A short six hours ago we left the orphanage. This is the surreal part of the journey. Until we begin the final walk down the hallway to the series of heavily dented thick metal doors that serve as the main entrance to the large institutional building that can house more than 100 orphans, life during this week in our Russian home consists of a nonstop series of activities and assemblies and performances and quiet times with the children. We are a window into a part of life that they need to know, one in which they were created, each with their unique talents and personalities perfectly fit for a purpose that they must find. We are not here to give them answers because we do not have them. It is pure coincidence that they are who they are, shaped by a hand far beyond our understanding.
Love comes in many forms. Our basic instincts equip us to survive, but love is not necessary to survive. Love brings happiness and comfort, hope and joy, dreams and confidence. Without love, life is mechanical. For some of us, it has taken our entire lives to learn how to begin to love selflessly. No amount of time will bring us the answers to what has just happened over the past seven days. Witnessing love in its rawest form is more than anyone will ever be able to comprehend, but we try to recall events and occurrences that happened with improbable regularity. We continue making our way to the yet unseen children and caregivers lining our way from outside the front door, down the long icy walkway to our waiting bus. And then we are out into the snowy cold and gray day. Our weary team of travelers and interpreters makes slow progress as we speak with each and every person, adult and child, caregiver and student, each and every one now part of our large family. We notice no one missing this time, even the older ones are celebrating the time we shared with them and the dramatic changes in all of our lives over the relatively short time together. Handshakes are no longer desired, but heartfelt hugs and heartfelt words. There is no doubt about the intersection in our lives now, not by any of us present in our Slobodskoy home.
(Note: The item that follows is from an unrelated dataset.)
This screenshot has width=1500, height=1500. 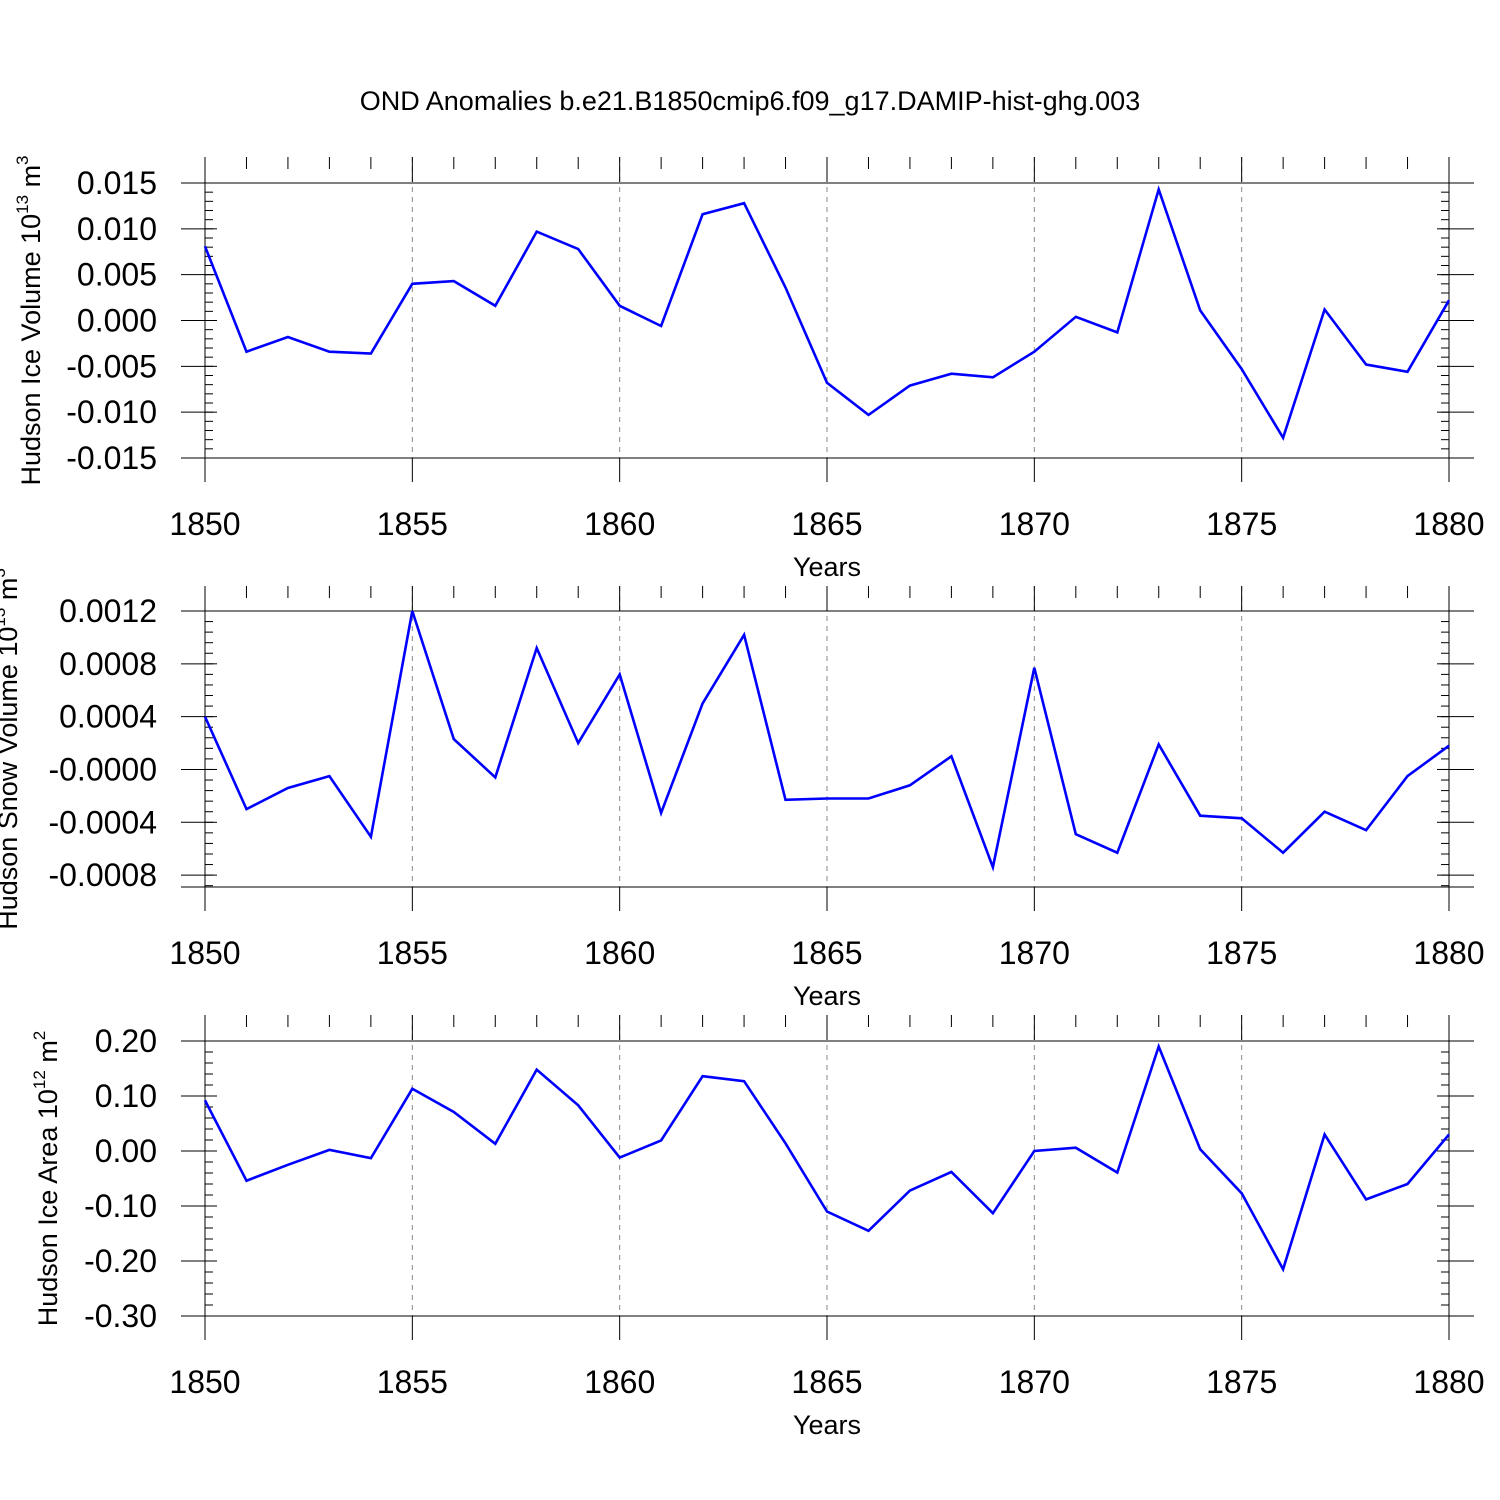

Language and nationality have no hold on a person’s soul. Our spirit to go out into the world and live our lives is undeniable. Our choice to travel halfway around the world to Slobodskoy is a testament to free will. It is our way of telling the children and their caregivers and our interpreters and translators and the charities that support this whole journey that without all of our conscious decisions to do something, there might be nothing. Not that nothing would happen, but the chance for the thing to happen that needs to happen cannot occur because we did not allow it to happen. All of us are making this decision, not just the ones traveling from America to Slobodskoy, but everyone involved, even the children themselves.